I don’t often go back and reread books, or listen to favorite music again. Although I do have a little ritual every year when I sit down and listen to Miles Davis’ “Bitches Brew“. But I do make an exception for Faulkner.

I’ve loved his books ever since I was taught them at school and university. And I can remember rereading both “Light In August” and “The Sound and The Fury” within the past five years or so. I got my old battered paperbacks down from the attic this summer and reread “The Unvanquished“.

But not “Absalom, Absalom!”. I had a vague memory in my mind of it being Faulkner’s most difficult novel and perhaps I had subconsiously avoided it.

But after reading “The Unvanquished” (I love that title, and have adopted it as a life motto: I may have lost, but I’m not vanquished), I resolved to tackle “Absalom, Absalom!”.

There’s no question that it’s a difficult book. You have to raise your brain up several notches to get into it. Faulkner’s style includes long stream of consciousness sentences, the liberal use of abstract nouns, and an obsessive stylistic habit of defining something first by what it is not several times before telling you what it is. I still don’t understand how he can use such abstract, occasionally pompous language and produce such vivid pictures in your head.

But I think I understand now how and why he writes the way he does. As a white southerner he is indeed obsessively examining the South’s bloody, tragic and shameful history. He is half bewitched by the “romance of the south”. After all his own grandfather was one of the South’s great characters.

He is circling around his heritage, looking at it from all the angles and all perspectives. And although part of him is half in love with the romance, as an intelligent (indeed a rare) human being he can’t help honing in on the shameful truth underneath.

And the two sections in the book where the truth is revealed are written in crystal clear, lucid prose. They hit you with enormous power. The truth is that this is a society built on slavery and racism. And all they’ve brought that society is disaster, ruin and madness, destroying hopes, lives and families.

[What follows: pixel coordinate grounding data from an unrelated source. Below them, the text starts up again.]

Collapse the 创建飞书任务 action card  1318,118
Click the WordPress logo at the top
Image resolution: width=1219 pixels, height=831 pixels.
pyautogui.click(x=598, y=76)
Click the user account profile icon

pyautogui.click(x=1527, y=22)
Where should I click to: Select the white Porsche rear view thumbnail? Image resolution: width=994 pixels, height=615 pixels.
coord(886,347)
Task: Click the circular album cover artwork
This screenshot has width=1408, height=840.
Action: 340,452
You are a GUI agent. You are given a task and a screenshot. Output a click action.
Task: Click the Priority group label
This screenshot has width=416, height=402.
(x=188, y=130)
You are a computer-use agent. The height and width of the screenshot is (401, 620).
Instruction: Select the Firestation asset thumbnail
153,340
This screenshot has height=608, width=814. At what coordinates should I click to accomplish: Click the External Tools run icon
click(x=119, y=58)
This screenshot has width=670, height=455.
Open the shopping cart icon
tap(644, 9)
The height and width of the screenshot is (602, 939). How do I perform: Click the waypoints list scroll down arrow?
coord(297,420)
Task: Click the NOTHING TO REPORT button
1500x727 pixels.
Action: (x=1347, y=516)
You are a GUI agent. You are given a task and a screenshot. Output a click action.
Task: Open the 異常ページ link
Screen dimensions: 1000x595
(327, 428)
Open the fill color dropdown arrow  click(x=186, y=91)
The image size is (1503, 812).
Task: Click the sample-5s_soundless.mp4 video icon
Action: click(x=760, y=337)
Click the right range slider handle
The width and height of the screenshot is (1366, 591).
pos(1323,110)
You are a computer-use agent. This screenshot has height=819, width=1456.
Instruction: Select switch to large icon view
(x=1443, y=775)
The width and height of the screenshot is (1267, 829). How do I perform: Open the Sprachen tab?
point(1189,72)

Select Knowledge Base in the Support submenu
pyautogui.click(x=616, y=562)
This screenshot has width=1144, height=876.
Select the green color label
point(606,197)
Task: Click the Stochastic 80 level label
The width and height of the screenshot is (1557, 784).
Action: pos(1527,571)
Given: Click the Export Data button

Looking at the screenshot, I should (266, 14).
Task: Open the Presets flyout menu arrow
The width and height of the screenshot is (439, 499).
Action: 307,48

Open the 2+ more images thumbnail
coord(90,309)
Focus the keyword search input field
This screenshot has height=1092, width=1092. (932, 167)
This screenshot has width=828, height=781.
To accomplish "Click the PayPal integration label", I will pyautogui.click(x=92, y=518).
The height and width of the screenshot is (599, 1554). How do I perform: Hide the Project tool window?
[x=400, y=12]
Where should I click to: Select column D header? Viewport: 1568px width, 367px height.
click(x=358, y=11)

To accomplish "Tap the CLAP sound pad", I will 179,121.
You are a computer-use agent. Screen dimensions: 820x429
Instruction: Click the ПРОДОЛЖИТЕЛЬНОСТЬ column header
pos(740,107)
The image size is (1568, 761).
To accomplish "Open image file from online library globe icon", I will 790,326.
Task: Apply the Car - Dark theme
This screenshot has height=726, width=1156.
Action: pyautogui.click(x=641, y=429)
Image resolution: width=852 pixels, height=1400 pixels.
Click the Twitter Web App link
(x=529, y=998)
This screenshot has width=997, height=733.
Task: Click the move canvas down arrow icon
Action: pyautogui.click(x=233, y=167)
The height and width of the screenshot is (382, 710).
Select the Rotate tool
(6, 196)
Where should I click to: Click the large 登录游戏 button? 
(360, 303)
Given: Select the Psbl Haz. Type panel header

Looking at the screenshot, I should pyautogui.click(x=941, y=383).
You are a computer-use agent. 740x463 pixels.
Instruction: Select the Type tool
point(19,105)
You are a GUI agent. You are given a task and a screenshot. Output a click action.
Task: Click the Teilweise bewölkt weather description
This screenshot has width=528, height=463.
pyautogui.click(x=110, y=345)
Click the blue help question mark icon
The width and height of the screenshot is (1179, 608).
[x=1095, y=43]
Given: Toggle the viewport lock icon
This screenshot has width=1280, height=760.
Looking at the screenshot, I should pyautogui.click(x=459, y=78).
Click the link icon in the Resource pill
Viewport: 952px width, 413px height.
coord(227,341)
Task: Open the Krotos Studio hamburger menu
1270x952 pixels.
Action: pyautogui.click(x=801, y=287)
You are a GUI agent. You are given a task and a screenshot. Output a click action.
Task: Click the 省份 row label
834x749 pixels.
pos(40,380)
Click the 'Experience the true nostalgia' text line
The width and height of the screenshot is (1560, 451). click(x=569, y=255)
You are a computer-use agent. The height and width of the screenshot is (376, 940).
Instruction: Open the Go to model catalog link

It’s wierd in 2007 to read a book where the word “nigger” is used so casually. But Faulkner is not writing about the black experience of slavery. Rather he shows how slavery has corrupted white society, and his picture is all the more devastating for it.

“Absalom, Absalom!” is so good that I tried to slow down my reading so that it wouldn’t have to end. It contains the best two final pages of any novel I’ve ever read. These are unfashionable words and phrases, but it’s a work of art and Faulkner’s masterpiece.